St. Anna- Wallfahrt für ein friedvolles Miteinander

Die Wallfahrtskirche St. Anna in Altwasser/Stará Voda
(Foto: U. Broßmann)

Ein aktiver Beitrag zur Völkerverständigung und Versöhnung ist das zentrale Anliegen der traditionellen „Deutsch-Tschechischen St. Anna-Wallfahrt“. Die 42 Kilometer lange Fußwallfahrt startet im nordmährischen Kuhländchen/Kravařsko in Bölten/Bělotín bei Mährisch Weißkirchen/Hranice. Das Endziel ist die im Bärner Ländchen gelegene St. Anna-Wallfahrtskirche in Altwasser/Stará Voda.

Der Baubeginn der Wallfahrtskirche ist datiert mit 1683. Da die Vollendung 1688 erfolgte, wird 2018 das 330-jährige Bestehen gefeiert. Die nach 1968 verwüstete St. Anna-Kirche befindet sich mitten im militärischen Sperrgebiet „Liebau/Libavá“. Dort liegen mit Altwasser insgesamt 24 verschwundene Orte. Die Wallfahrtskirche gehört seit vielen Jahren zu den von der UNESCO aufgenommenen Bauten. Die barocke Kirche ist durch einen Förderverein inzwischen zwar weitgehend renoviert, aber das Innere ist nach wie vor stark ruinös.

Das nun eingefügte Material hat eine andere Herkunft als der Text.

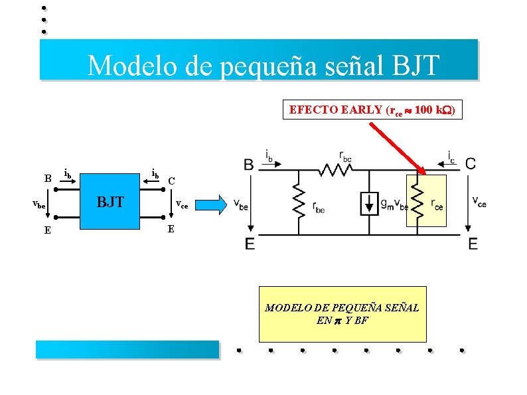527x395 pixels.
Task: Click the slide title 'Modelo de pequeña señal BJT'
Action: [x=263, y=65]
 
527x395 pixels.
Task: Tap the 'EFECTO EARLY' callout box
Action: [x=371, y=110]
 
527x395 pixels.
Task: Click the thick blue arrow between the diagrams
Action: [x=213, y=204]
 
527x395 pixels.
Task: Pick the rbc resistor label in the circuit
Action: [x=346, y=156]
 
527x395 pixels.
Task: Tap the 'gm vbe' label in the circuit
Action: [x=394, y=204]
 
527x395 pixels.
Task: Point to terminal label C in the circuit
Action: [x=470, y=163]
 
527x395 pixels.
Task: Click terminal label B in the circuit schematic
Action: [x=248, y=164]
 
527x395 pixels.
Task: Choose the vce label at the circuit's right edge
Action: [x=479, y=201]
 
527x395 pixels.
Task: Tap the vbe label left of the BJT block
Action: [x=39, y=206]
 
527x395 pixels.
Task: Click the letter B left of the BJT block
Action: [x=47, y=179]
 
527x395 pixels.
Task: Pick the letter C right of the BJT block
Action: [x=171, y=181]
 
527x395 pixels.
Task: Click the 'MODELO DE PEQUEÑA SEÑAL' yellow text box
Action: [x=342, y=314]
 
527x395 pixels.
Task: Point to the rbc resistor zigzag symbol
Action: [x=336, y=170]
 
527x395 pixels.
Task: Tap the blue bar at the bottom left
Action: [x=127, y=349]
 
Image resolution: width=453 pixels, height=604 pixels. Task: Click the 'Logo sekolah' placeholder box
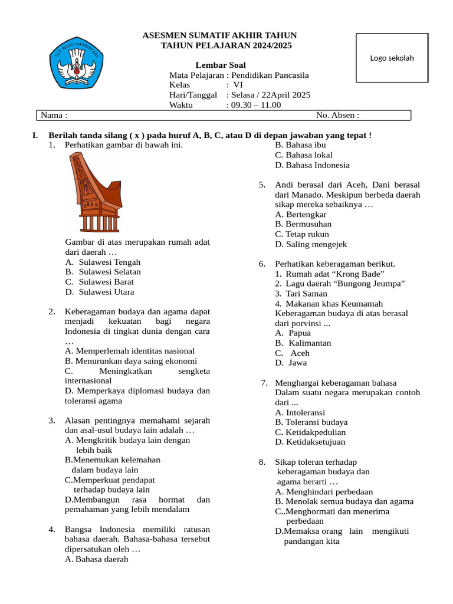click(x=392, y=58)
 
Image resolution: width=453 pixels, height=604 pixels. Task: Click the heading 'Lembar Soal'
click(x=221, y=65)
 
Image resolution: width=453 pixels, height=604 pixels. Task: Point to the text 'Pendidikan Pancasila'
click(x=270, y=75)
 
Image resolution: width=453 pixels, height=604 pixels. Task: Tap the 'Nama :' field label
click(x=53, y=115)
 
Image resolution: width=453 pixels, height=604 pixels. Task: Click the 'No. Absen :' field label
click(x=337, y=115)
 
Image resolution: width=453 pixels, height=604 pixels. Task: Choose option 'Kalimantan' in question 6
click(x=310, y=343)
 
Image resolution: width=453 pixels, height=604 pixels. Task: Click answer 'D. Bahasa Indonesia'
click(x=312, y=165)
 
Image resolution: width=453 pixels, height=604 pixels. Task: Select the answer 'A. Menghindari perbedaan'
click(x=324, y=491)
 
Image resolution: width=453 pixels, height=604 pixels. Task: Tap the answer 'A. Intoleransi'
click(x=300, y=412)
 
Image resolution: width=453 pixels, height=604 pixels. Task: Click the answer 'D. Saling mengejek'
click(x=311, y=244)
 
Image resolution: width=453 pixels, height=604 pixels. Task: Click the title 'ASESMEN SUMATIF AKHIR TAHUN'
click(x=220, y=36)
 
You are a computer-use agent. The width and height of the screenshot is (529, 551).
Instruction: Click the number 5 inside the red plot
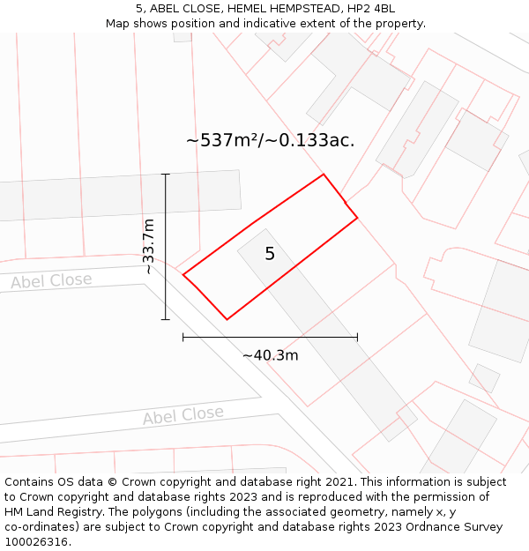[270, 254]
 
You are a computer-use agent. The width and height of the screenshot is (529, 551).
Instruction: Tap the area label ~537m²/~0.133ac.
[270, 140]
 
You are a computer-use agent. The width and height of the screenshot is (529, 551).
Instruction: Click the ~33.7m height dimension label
[149, 247]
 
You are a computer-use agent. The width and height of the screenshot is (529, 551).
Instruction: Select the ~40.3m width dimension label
[270, 355]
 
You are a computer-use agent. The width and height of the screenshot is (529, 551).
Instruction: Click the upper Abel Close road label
[51, 281]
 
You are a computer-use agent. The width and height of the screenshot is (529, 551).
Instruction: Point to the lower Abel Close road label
[183, 415]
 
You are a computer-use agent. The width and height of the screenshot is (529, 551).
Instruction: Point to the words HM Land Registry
[52, 512]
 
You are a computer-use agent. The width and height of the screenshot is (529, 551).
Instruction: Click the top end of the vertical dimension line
[166, 175]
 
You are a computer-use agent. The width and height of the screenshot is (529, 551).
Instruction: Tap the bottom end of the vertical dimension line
[166, 319]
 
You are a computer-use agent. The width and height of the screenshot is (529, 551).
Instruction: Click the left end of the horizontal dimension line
[183, 337]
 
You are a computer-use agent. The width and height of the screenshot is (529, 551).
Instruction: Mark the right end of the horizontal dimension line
[357, 337]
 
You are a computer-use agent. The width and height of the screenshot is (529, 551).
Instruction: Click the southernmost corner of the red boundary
[227, 319]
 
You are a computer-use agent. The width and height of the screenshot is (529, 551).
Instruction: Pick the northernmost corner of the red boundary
[324, 175]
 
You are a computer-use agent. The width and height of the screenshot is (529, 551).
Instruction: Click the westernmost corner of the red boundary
[183, 275]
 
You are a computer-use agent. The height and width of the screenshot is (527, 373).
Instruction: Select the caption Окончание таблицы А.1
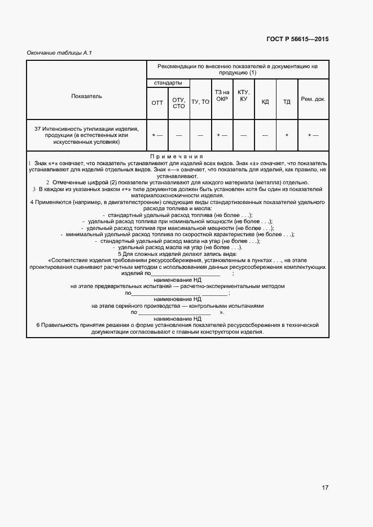pos(59,53)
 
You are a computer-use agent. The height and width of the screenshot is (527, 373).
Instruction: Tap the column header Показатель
pos(86,96)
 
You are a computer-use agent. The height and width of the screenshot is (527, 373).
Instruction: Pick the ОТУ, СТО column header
pos(179,103)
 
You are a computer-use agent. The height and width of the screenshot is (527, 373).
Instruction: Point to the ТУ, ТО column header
pos(200,102)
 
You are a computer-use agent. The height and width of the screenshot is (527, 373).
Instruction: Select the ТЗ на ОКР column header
pos(222,95)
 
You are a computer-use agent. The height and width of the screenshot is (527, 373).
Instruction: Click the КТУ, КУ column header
pos(243,95)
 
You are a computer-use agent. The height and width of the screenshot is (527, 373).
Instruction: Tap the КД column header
pos(265,102)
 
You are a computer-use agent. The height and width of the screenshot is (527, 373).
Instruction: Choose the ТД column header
pos(287,102)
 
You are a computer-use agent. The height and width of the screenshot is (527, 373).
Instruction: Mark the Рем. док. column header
pos(313,99)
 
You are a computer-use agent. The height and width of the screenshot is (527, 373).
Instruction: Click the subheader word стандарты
pos(168,83)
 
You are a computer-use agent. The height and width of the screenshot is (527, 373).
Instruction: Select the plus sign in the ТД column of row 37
pos(287,135)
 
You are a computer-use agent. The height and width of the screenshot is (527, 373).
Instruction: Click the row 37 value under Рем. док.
pos(313,135)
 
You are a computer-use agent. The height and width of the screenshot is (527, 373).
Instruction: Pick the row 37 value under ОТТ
pos(157,135)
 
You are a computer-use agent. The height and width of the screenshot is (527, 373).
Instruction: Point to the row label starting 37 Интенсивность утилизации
pos(86,135)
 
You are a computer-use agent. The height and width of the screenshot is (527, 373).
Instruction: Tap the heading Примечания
pos(177,156)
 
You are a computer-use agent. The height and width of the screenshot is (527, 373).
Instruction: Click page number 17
pos(326,488)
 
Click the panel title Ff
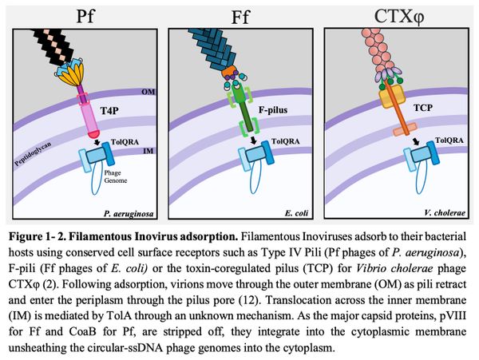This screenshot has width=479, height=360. click(241, 15)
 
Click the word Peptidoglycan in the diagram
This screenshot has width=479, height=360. click(32, 152)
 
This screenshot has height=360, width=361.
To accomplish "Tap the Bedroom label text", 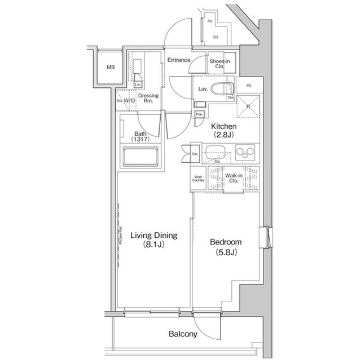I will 226,242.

Mit rund 300 Gläubigen fand die historische Wallfahrt zuletzt im Juli 1944 statt. Danach wurde sie erstmals im Jahr 2005 von einer kleinen deutsch-tschechischen Pilgergruppe (3 Erwachsene, 3 Kinder) wieder gelaufen. Seitdem hat die Fußwallfahrt großen Zulauf gefunden. 2017 nahmen insgesamt 65 Gläubige – Tschechen, Slowaken, Polen, Ungarn und 7 Deutsche – an der bisher größten St. Anna-Wallfahrt teil.

Bewegende Momente: Zum Auftakt das Singen der Nationalhymnen vor der Böltener Kirche mit der abschließenden Europa-Hymne, bei der sich alle die Hände reichen, aber auch die kurze Andacht auf dem Friedhof mit Gebeten und Gedenken an die verstorbenen deutschen und tschechischen Bewohner, die hier in der gleichen Erde ruhen. An den Bildstöcken wird gebetet, der Toten, der Vertriebenen und der Neusiedler gedacht. In einigen Kirchen, in die die Wallfahrerprozessionen einziehen, läuten die Glocken und die Orgel spielt.

Bereits seit vielen Jahren wird jährlich am Anna-Fest in der Wallfahrtskirche von Altwasser ein deutsch-tschechischer Gottesdienst abgehalten. An ihm nehmen jedes Mal zahlreiche Pilger teil, die eigens zu diesem Anlass mit Bus oder Auto von weit her kommen. Sowohl die ehemaligen deutschen Bewohner der Region sind dabei stark vertreten, als auch tschechische Wallfahrer. Der feierliche Einzug der Pilgerschaar in die Wallfahrtskirche mit dem Te Deum „Großer Gott, wir loben Dich“ – wechselweise in deutsch und tschechisch gesungen – und die Ehrung der langjährigen Wallfahrer, bewegt.

Was berührt eine Nachgeborene wie mich heute noch? Ich spüre, wo meine christlichen Wurzeln verankert sind, ich erlebe die freundschaftliche Begegnung zwischen den teilnehmenden Wallfahrern, aber es geht heute weit mehr – neben der versöhnenden Begegnung zwischen den Völkern in Europa – auch um das friedvolle Miteinander.